Inflation may be top of mind for many southern Albertans right now, especially when it comes to necessities like groceries. But the cost of discretionary spending has also gone up. Does that mean people are spending less on themselves?
According to Amy Arsene, an artist with Intuition Tattoo & Piercing in Lethbridge, supply cost jumps are a double-edged sword: tattoos are expensive because they cost a lot to create.
“Every time we set up to tattoo, it’s at least $100, if not more, just for us to set up depending on what we’re doing,” she explained.
“So with the costs of inks and gloves, and barriers, everything we need to keep our clients safe raising — we also have to accommodate that and raise our prices.”
However, people are still coming in to get their permanent art. Arsene said she tries to set a flat rate for clients beforehand, to ensure they know what they’ll be able to afford it.
“We’re doing well, I don’t think we’re struggling but we have noticed how expensive everything is,” Arsene said.
It’s important for Snip Style Lounge owner and stylist Kayla Piecharka to work within a client’s “beauty budget.”
For her salon, the biggest hit has been the cost of lightener for clients wanting go blonde.
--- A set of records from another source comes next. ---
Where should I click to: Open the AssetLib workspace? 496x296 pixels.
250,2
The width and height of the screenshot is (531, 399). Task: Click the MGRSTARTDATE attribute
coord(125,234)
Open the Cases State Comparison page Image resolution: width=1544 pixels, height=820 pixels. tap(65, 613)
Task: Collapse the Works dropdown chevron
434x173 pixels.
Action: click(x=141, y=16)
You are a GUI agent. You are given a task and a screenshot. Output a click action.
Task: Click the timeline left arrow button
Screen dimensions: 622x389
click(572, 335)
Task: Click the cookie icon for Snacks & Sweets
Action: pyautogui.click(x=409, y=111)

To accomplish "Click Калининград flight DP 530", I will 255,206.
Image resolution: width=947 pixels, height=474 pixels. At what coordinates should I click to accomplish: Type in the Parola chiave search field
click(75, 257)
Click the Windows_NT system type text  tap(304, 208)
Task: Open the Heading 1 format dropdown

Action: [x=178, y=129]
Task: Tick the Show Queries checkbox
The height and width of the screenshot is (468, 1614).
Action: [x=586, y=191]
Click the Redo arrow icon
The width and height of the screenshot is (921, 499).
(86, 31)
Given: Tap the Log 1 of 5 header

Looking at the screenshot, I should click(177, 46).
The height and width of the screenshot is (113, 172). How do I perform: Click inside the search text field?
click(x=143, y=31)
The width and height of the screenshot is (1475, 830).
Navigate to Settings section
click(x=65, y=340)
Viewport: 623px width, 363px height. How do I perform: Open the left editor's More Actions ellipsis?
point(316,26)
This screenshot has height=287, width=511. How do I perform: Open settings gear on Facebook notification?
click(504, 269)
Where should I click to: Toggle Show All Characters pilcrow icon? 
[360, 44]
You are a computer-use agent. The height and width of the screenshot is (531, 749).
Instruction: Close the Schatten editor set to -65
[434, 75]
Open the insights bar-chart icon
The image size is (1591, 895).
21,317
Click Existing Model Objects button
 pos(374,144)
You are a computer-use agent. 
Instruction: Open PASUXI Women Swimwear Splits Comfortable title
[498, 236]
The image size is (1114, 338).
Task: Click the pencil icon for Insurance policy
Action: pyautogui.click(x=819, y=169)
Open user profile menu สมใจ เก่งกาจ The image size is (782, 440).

Still, clients seem to be prioritizing self care into their budgets . Piecharka said things are much better than the tumultuous period of closures due to COVID-19 pandemic health measures.
“Rather than getting that high-maintenance colour every six weeks, we try to focus on something that’s going to last you eight weeks, 10 weeks, (or) three months down the road,” Piecharka explained.
Levi Cox, longtime stylist and owner of Catwalk Salon & Spa, echoed a similar sentiment. He’s surprised by how constant the changes are.
“I told a client that her shampoo was $32, and when I went to the front it turned out it was $37,” he said.
Black Magic Collective is home to five independent businesses, including tattoo, hair and permanent makeup.
While the tattoo side of things have been seeing slow downs, there isn’t too much worry when it comes to their clients, especially heading into the holiday season.
“Everybody wants to make financial adjustments for things like that, so they can feel good and feel ready,” hair stylist Jesse Harsayni said.
“It’s always going to be something that people do to take care of themselves.”